Clockwork Convnets for Video Semantic Segmentation
Evan Shelhamer
and
Kate Rakelly
and
Judy Hoffman
and
Trevor Darrell
arXiv e-Print archive - 2016 via Local arXiv
Keywords:
cs.CV
First published: 2016/08/11 (8 years ago) Abstract: Recent years have seen tremendous progress in still-image segmentation;
however the na\"ive application of these state-of-the-art algorithms to every
video frame requires considerable computation and ignores the temporal
continuity inherent in video. We propose a video recognition framework that
relies on two key observations: 1) while pixels may change rapidly from frame
to frame, the semantic content of a scene evolves more slowly, and 2) execution
can be viewed as an aspect of architecture, yielding purpose-fit computation
schedules for networks. We define a novel family of "clockwork" convnets driven
by fixed or adaptive clock signals that schedule the processing of different
layers at different update rates according to their semantic stability.

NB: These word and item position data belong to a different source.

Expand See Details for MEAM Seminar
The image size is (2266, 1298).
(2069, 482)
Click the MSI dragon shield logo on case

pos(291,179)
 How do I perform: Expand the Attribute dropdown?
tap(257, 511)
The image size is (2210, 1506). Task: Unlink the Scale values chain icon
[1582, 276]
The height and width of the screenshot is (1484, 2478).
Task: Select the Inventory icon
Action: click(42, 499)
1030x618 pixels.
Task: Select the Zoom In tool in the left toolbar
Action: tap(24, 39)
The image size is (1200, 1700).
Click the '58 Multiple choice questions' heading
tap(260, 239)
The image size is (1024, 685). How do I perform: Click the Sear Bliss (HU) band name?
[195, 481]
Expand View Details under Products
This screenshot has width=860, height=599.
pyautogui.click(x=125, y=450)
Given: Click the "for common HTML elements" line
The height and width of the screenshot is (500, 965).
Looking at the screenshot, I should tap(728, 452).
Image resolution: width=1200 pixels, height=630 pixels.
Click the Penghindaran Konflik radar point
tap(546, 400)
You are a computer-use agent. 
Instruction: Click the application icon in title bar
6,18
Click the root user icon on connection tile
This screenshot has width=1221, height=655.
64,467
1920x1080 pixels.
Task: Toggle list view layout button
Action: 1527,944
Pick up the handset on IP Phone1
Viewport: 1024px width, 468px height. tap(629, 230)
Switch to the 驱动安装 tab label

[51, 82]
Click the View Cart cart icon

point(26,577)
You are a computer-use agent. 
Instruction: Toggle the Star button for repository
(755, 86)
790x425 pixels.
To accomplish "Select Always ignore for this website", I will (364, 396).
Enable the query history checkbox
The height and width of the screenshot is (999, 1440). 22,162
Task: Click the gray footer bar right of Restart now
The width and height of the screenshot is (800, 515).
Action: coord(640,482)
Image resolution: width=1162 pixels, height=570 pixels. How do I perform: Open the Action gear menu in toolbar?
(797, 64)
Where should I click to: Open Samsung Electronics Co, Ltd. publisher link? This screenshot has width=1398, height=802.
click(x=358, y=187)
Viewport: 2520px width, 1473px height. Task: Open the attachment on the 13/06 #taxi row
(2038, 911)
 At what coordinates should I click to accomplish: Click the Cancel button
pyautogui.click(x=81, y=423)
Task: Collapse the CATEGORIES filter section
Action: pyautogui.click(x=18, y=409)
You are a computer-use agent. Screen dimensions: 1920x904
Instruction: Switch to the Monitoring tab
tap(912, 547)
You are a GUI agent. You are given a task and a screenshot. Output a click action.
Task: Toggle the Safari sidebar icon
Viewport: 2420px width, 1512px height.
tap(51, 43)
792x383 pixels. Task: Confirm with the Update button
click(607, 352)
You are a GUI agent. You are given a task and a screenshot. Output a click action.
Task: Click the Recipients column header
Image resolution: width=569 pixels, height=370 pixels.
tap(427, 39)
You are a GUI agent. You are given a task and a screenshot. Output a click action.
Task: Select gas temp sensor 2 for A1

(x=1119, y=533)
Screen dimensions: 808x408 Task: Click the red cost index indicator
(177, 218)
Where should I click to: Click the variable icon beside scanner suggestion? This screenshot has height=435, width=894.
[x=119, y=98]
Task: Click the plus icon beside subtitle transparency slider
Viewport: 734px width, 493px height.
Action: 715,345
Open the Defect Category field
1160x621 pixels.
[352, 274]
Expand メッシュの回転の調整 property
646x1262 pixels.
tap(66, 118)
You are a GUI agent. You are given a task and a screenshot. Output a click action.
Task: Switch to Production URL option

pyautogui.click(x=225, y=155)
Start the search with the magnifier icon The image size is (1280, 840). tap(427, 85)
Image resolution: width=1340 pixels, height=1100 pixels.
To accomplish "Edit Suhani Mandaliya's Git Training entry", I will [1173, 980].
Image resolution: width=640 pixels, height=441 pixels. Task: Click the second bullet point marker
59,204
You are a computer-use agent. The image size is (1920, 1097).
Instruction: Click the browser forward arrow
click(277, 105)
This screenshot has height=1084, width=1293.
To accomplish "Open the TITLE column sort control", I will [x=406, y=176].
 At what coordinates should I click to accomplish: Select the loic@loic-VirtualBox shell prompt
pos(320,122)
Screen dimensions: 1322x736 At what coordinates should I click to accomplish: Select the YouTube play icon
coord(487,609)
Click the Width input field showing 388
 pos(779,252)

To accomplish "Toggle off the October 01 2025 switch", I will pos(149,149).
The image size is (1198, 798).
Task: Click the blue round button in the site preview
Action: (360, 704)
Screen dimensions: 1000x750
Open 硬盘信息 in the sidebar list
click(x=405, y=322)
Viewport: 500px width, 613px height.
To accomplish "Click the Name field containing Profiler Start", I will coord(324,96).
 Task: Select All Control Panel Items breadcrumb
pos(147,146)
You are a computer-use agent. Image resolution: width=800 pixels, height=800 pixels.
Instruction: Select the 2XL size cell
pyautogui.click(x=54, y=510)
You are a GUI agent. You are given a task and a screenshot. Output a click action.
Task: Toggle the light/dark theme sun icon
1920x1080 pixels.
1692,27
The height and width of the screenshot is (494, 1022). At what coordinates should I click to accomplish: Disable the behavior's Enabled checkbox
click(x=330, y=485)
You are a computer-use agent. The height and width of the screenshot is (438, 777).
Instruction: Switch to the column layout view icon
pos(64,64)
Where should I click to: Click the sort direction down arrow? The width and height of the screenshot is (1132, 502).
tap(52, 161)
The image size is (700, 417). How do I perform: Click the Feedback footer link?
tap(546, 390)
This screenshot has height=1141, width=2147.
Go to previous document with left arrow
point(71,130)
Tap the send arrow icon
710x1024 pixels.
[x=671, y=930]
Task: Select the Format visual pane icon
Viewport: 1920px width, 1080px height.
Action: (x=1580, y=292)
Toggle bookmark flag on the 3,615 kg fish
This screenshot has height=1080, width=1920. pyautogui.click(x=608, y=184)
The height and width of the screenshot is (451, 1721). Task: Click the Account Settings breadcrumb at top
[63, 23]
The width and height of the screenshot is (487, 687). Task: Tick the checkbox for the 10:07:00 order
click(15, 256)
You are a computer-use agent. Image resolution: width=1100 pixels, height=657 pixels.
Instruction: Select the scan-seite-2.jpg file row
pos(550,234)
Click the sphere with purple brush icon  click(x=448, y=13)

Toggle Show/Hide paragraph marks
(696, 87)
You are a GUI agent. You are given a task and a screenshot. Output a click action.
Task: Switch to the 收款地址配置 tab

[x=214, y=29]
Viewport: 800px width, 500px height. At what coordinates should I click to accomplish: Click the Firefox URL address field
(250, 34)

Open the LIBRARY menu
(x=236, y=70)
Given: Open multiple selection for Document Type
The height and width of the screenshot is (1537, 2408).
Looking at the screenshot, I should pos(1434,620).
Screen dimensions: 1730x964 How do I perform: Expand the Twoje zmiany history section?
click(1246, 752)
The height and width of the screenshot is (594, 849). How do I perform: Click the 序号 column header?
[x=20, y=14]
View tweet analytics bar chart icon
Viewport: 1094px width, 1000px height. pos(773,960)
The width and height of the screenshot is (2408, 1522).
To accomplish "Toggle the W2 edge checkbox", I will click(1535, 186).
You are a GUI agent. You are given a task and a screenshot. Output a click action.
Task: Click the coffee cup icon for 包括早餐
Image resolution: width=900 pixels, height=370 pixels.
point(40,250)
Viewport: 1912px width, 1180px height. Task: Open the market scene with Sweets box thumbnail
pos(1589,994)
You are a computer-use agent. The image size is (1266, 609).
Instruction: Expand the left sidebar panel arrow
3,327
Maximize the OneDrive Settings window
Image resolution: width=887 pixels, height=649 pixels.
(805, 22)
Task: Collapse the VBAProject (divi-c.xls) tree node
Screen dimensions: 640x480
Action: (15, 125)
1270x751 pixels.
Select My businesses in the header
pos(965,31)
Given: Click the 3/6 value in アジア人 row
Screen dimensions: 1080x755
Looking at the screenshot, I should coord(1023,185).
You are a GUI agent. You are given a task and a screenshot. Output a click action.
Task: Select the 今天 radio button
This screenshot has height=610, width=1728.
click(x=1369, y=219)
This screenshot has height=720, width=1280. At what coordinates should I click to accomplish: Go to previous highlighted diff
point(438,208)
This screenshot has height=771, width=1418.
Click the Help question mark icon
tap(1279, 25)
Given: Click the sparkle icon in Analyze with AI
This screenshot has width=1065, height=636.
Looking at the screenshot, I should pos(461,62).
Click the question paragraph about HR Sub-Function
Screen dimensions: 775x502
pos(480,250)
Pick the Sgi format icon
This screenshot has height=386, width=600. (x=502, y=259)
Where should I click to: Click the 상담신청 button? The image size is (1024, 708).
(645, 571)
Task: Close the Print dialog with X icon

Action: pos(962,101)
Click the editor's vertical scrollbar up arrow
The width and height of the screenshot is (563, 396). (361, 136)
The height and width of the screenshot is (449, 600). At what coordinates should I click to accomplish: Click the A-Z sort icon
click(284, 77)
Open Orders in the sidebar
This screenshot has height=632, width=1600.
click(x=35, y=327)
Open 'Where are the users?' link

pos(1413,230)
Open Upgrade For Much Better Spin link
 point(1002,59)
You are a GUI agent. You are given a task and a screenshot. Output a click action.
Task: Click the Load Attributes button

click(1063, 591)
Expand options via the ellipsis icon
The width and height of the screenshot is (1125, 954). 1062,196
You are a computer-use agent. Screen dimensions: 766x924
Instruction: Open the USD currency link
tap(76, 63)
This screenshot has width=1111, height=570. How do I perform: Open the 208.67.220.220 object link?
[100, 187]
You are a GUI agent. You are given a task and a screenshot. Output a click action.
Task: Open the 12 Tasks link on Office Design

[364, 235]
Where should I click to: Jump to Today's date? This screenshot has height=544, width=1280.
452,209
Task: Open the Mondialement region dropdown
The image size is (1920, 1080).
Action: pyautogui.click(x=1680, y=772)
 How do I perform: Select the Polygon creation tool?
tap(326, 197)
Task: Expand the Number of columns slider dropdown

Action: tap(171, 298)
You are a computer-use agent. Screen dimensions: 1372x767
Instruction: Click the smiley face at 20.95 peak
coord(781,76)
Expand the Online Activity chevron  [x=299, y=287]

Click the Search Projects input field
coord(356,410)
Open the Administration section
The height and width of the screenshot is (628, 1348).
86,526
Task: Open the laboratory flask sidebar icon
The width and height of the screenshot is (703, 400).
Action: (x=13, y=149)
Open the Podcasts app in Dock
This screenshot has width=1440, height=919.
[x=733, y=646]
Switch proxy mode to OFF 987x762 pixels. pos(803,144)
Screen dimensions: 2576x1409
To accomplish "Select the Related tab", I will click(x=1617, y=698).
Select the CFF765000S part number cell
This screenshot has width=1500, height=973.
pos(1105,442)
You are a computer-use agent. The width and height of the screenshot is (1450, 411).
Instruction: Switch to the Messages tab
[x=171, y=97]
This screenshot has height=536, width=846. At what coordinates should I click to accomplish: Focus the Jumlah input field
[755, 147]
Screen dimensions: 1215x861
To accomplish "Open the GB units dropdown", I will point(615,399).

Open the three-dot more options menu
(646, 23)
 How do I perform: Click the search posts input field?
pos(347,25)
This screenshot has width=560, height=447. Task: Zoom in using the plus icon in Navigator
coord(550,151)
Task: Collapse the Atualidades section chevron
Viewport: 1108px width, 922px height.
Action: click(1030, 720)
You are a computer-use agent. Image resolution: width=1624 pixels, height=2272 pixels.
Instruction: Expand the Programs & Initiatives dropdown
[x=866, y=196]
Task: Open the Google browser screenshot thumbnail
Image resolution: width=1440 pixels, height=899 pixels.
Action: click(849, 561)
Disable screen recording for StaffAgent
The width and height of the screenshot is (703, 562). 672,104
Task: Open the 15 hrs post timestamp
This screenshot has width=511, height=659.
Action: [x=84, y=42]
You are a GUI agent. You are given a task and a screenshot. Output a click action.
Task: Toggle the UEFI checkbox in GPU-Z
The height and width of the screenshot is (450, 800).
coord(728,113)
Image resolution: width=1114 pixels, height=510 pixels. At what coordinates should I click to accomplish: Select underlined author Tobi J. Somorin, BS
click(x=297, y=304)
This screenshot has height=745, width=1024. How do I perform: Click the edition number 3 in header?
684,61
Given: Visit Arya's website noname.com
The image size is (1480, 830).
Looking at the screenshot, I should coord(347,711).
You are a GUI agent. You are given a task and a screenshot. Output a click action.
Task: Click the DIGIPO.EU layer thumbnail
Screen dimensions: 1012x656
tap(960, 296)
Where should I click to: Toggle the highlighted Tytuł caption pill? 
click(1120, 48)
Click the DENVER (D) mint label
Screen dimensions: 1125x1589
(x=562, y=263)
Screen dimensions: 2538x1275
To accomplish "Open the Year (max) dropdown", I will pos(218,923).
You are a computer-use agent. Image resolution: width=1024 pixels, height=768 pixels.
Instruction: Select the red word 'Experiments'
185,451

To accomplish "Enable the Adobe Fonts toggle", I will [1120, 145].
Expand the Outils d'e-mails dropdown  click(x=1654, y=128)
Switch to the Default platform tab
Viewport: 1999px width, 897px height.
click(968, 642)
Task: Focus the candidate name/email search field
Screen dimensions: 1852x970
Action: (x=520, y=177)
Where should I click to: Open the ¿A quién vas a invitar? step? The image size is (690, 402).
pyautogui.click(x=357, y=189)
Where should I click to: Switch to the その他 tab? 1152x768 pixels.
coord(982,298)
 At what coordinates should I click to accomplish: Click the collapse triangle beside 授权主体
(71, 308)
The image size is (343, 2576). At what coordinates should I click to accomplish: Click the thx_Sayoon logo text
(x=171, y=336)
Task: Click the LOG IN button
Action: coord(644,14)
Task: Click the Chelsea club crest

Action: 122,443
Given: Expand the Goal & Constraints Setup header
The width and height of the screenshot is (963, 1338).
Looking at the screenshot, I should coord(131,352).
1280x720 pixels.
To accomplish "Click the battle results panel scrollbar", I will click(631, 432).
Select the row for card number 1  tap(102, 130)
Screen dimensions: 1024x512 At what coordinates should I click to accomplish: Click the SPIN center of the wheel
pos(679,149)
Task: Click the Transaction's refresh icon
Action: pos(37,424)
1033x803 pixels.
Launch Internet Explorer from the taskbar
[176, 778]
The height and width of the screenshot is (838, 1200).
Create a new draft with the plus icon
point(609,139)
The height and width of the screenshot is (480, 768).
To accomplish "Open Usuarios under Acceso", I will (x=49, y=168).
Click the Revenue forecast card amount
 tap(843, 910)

We
design a pipeline schedule to reduce latency for real-time recognition and a
fixed-rate schedule to reduce overall computation. Finally, we extend clockwork
scheduling to adaptive video processing by incorporating data-driven clocks
that can be tuned on unlabeled video. The accuracy and efficiency of clockwork
convnets are evaluated on the Youtube-Objects, NYUD, and Cityscapes video
datasets.
From this frame of a video to next frame, maybe the pixel change a lot, but the semantic content changes slowly. Reflect on the the neutral network, shallow layers change more than deeper layers.
So they use a clock to decide if need to update the deeper layers or just use the previews output result.
The clock triggers by the differences of output of some layer on previous and next frames. The condition of clock execution can be fixed or learned.